Shooting lines

Shooting lines

Viking Lars | Saturday, 23 September 2017

There are basically two choices - monofilament and coated (like a normal fly line). I like and use both in different situations, where they each have their advantages.

I use shooting heads a lot: In the river for sea trout and salmon, in the salt for sea trout and what else swims around out there, in the lakes and rivers for pike etc. I've written about the virutes (and drawbacks) of shooting heads several times, so I thought I'd say a few words about shooting lines.

As mentioned in the header - there's basically a choice between monofilament (think heavey leader material) and a coated shooting line, constructed like a normal fly line with a core and a coating over. I'm not sure if braided shooting lines are still on the market. I had them, used them, loved them (zero stretch), and stopped using them sa they saw through the rings on the rod :-). Now, it's one of the first two mentioned.

Coated shooting lines are great for everything - period (with one caveat - later). I use them in the rivers in Denmark, where I very rarely need to cast 25m, and a coated shooting line does this well (remember, I'm usually casting a DH rod with 30g shooting heads, they fly far). It's easy to make a loop if you are "unlucky" enogh to get one of the few on the market that don't come with a factory welded loop. If you make your own, you have the choice of welded or spliced (I use spliced).
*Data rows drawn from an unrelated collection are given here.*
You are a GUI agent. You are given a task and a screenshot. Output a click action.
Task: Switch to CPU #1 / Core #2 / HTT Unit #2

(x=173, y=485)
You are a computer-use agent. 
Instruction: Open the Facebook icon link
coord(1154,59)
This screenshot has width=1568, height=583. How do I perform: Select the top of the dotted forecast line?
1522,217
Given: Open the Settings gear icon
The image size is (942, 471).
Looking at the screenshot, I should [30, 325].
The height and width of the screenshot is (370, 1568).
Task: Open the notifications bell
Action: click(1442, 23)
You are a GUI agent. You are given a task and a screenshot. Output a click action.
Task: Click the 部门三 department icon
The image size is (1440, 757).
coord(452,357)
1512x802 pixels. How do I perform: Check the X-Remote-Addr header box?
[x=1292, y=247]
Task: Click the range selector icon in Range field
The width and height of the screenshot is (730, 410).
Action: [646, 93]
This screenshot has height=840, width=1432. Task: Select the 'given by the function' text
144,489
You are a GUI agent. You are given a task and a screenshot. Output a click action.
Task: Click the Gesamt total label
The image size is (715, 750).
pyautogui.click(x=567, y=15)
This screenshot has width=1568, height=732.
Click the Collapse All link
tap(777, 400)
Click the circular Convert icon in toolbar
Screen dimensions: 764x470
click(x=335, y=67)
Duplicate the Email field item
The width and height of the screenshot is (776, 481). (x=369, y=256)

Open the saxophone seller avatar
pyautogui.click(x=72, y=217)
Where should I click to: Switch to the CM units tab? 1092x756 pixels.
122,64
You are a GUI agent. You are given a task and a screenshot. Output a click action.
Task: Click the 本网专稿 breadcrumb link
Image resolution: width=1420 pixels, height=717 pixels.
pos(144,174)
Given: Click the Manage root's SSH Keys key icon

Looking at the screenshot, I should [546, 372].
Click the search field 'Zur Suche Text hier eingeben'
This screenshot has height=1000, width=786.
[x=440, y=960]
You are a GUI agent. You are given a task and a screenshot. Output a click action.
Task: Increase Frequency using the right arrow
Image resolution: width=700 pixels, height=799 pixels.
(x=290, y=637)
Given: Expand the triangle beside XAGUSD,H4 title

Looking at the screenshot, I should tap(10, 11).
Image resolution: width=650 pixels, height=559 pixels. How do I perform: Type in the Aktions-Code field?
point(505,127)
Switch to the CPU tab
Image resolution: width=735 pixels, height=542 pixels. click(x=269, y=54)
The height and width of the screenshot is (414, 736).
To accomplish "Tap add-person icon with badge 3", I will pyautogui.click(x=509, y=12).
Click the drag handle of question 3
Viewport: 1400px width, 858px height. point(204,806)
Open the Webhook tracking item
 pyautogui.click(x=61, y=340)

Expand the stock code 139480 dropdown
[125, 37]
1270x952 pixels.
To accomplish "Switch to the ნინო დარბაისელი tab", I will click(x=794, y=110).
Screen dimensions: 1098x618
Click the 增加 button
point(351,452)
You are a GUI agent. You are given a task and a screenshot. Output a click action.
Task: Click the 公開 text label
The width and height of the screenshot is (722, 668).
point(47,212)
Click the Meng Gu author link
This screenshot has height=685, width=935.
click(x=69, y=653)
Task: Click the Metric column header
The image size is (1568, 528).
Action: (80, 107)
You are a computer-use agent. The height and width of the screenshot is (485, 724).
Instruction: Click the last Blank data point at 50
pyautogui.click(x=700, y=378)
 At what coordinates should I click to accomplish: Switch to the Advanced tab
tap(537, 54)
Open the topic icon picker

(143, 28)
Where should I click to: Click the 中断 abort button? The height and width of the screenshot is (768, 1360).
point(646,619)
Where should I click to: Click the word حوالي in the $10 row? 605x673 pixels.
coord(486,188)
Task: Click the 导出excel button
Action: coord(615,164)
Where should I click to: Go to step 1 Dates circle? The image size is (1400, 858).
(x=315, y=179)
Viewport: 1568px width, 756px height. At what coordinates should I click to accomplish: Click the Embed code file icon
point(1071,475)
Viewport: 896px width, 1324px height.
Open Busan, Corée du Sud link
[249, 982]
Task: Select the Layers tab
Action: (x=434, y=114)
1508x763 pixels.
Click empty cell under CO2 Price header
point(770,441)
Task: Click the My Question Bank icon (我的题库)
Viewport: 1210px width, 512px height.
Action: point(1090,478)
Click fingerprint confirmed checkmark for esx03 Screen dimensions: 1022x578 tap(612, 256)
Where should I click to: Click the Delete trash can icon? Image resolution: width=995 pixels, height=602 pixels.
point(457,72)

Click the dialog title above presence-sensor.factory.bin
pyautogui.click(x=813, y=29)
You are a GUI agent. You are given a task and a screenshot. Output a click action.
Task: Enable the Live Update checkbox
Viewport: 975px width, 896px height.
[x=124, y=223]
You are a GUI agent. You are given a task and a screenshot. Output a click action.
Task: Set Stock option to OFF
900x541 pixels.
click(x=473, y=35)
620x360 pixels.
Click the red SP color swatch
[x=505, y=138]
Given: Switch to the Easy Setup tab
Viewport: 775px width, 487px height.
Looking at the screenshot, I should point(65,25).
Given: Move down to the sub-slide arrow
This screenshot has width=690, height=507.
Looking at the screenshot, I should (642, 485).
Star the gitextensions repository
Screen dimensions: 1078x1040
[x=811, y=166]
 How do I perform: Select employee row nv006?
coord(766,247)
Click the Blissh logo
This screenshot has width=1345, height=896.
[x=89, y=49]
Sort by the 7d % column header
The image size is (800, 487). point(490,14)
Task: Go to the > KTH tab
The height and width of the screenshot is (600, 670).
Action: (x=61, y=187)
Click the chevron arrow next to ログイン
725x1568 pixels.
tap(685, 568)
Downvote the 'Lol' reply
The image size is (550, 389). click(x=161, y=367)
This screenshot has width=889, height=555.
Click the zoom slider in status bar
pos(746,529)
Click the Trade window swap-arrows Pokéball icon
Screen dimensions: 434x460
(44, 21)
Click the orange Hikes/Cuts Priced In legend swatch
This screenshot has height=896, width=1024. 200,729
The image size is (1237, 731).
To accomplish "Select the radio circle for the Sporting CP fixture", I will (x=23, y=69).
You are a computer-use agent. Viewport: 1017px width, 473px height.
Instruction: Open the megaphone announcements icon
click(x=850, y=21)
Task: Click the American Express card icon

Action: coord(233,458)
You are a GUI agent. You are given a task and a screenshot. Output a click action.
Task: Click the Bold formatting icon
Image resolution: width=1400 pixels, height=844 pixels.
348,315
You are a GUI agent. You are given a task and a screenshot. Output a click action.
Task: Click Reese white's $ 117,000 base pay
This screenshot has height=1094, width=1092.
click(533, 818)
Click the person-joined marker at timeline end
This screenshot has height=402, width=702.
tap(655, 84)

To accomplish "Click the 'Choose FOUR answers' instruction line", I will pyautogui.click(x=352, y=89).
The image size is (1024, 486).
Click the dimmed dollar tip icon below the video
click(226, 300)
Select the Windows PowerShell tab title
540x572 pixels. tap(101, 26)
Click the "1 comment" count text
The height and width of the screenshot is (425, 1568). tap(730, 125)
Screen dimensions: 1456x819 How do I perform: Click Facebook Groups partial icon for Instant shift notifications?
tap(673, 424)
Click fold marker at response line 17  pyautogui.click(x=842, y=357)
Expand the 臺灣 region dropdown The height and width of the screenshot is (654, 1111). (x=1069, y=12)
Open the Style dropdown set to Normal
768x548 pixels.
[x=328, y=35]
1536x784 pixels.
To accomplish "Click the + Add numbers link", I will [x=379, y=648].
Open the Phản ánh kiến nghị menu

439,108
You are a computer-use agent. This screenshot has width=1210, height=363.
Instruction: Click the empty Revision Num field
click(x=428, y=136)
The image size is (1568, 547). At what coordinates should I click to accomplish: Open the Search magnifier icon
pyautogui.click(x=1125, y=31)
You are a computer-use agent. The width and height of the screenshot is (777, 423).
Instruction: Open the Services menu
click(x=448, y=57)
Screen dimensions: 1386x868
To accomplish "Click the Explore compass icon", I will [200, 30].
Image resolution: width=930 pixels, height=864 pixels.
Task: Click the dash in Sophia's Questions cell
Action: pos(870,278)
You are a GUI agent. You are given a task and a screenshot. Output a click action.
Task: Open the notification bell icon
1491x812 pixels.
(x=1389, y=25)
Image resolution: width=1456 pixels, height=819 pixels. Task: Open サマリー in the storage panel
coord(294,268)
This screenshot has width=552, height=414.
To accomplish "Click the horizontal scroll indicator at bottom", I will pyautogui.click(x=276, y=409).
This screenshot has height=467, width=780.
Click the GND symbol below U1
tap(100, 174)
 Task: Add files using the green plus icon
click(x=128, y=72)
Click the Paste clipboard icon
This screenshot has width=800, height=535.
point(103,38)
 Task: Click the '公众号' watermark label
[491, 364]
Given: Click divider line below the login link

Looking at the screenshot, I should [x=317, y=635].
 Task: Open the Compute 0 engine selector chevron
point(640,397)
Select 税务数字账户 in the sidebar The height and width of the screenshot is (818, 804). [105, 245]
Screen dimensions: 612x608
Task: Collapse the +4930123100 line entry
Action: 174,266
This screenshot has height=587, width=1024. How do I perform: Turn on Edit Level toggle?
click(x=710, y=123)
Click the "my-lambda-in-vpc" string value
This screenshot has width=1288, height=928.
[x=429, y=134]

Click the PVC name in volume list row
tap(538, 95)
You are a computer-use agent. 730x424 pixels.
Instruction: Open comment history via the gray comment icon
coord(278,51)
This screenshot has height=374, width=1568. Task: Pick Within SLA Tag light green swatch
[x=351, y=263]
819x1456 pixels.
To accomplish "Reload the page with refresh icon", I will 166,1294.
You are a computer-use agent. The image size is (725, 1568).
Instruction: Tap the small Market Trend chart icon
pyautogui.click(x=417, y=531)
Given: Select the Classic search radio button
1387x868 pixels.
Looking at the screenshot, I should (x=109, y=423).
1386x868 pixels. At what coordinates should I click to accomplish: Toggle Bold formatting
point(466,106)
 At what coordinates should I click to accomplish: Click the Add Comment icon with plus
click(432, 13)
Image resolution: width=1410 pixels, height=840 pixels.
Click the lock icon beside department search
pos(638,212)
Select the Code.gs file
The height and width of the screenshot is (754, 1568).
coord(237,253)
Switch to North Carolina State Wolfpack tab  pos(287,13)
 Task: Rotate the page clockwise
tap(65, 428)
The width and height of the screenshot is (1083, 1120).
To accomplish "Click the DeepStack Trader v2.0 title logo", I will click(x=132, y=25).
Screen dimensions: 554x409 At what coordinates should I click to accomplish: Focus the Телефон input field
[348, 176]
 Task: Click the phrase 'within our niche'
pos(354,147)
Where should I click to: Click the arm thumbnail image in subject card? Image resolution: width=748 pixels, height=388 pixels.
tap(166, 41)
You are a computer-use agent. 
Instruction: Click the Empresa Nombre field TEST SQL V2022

Coated shooting lines provide a little more resistance in the rings and hence, they give a little bit better turnover (sacrificing a little distance), and it's easier to control presentation. When pike fishing, I almost always use coated, because I like the better turnover on the huge flies. The coated shooting line is also a little easier to handle and control along the river than a mono. If you're fishing sinking density shooting heads, you're (theoretically) sacrificing a little depth, as the (usually) floating shooting lines are a little harder to pull down. Fishing very heavy densities on stillwater, I know that a monofilament shooting lines makes a difference, especially if you're fishing lighter lines, lighter as in lower weight, but still high densities. I've even used the running lines from type IV sinking WFlines as shooting lines on even heavier shooting heads - noticeable difference in depth!

And - in the pontoon boat or float tube, I also prefer coated (unless I'm fishing very high density sinkers), because they're less likely to be blown arouhd by the wind. Unless I'm using a floater (which I rarely do when "floating"), I almost always use an intermediate coated shooting line.

Coated shooting lines come in thicknesses from 0.024" to around 0.040" to suit different lines weights.

Monofilament shooting lines are equally suitable for a number of types of fishing. I primarily use mine along the coast, where long casts are usually the order of the day. You won't add a dozen yards to your cast using one, but a yard or two also counts. It's not only reduced friction that gives longer casts - the mono ifself is also much lighter than the coated. If you're lucky enough to hook a good fish on a long cast, mono is also easier to lift out of the water to reduce pressure on the hook when the fish moves sideways.

They also take up less space on the reel, so you can even use a smaller reel, should you be so inclined. Many shooting lines come in 50m or 60m spools, and I often cut them in half. 25 or 30m of shooting line, 10m of shooting head and a leader is more than I (or anyone) has ever needed.

Monos definitely don't have the same turnover, so if you're fishing really big, heavy flies or into the wind, you'll need to do something. Check the shoot, shoot through a ring with your forefinger and thumb, change to s coated shooting line or even a WF. To counter act this just a little, I typically use a heavier mono on my rods than most others. On my 6-wt for instance, I use a 0,60mm UST shootingline, where most would use maybe a 0,45mm. That gives a little of both worlds, and the line is also easier to handle with wet and cold fingers.

With mono, you can simply tie on a shooting head when changing, using a blood knot, but I find that a little un-elegant. Instead I splice a loop on the core of a piece of old fly line, and them nail-knot that loop onto the mono shooting lines, feeding the mono up through a piece of the core and out right behind the splice, nail-knotting the mono to the loop right over the spilce. I then coat it in flexible UV-resin. It's unbreakable, slides freely through the rings and provides a loop for the shooting heads.

The one thing about mono is that you really need either a stripping basket or a stripping tray in order to be really effective. I do sometimes use a stripping tray on the river, but I prefer to handle the line in my non-rod-hand, and I simply get less tangles with coated when doing that.

And remember with all shooting lines that you can turn them around on the reel when the first 2-5 meters behind the loop are worn.